I do not know anyone personally that has been affected by not being certified in wound care....
Yeah, it all depends how much CME $$ you have. ABPM did do a nice thing in that you don't pay anything extra to renew the CAQs for wound, sports, etc. I did the wound cert since I had a lot of CME for prior hospital job (and not many places to spend it during first year of COVID) and was doing a fair amount of wounds and amps at the time, but I probably wouldn't have done it in PP setup with more limited CME and less wound care practice... or if it had carried annual upkeep fee. It certainly won't hurt me if I go back to a hospital employ or want to get privileged somewhere new.
...There is so much to treating the diabetic foot and wound care. The actual product I use is usually my least important decision. I am not saying the exams do not cover more than just wound care products as they certainly do. It is surprising how little EBM there is to support using one wound care product over another.

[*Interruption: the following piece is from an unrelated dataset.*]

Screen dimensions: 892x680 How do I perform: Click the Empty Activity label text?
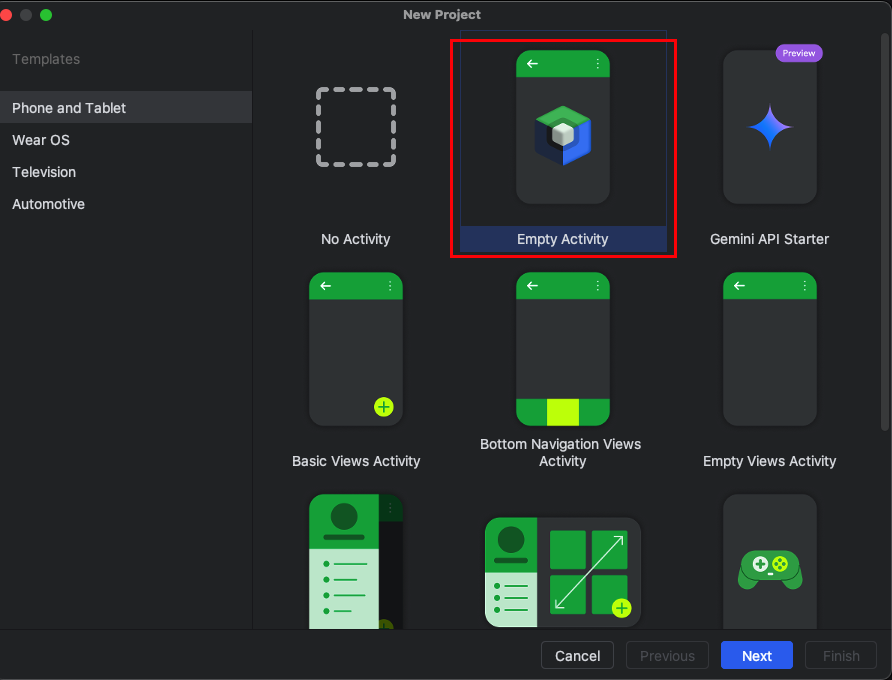pyautogui.click(x=563, y=239)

The ABPM CAQ actually had very little products on it (probably because they have almost zero quality EBM?). I spent time to memorize most of the dozens of wound wizard products from the FDA and CMS lists, and you see they have basically nothing but tiny maker-sponsored trials or sometimes basic non-inferiority or comparison trials. On the exam, there were maybe a few questions on what dressings for wet or dry or etc wounds but almost none of the skin graft subs. It was not a bad test overall... I just had to put the answers they would want and not amp anything reasonable (which is my actual practice: amp any obvious osteo, neuropathic deep plantar ulcer, deformity failing Rx shoes, etc... get them healed fast and into a toe filler and on with life, or to BKA and on with life if they have no reasonable foot salvage).
I would agree with CutsWith... there is not much to wound care and limb salvage. It is the easiest part of podiatry...
If they have PAD concern, they go to Vasc asap.
If it's venous, wrap and compress with occasional debride.
If it's biomech/pressure (majority of DM), offload with Rx shoes/insoles or brace it... or amp/recon (and recognize equinus!)
If it's traumatic, control infection and debride aggressive.
A few pts are just way too sick medically with PAD and bad immune system and bad overall cardiopulm, so you polish spit and try to keep it from getting infected before they crump. There is a reason those wounds are often done by students and the amps or I&Ds are first year resident cases, though. The part I hate about wound care is how pts can often be duped into any plan by the docs (and a lot of DPMs want to keep the cash register churning). It is frustrating having to tactfully explain to people why they need an amp even despite some prior treating DPM (sometime my colleagues) crazy graft or Chopart with tendon transfer or months of TCC or honey or silver dsg or years of wound center debridement or Charcot frame attempt just a year prior...
"The pathway to amputation of the leg is littered with bandages and dressings which have deceived both doctor and patient into thinking that by dressing an ulcer they were curing it."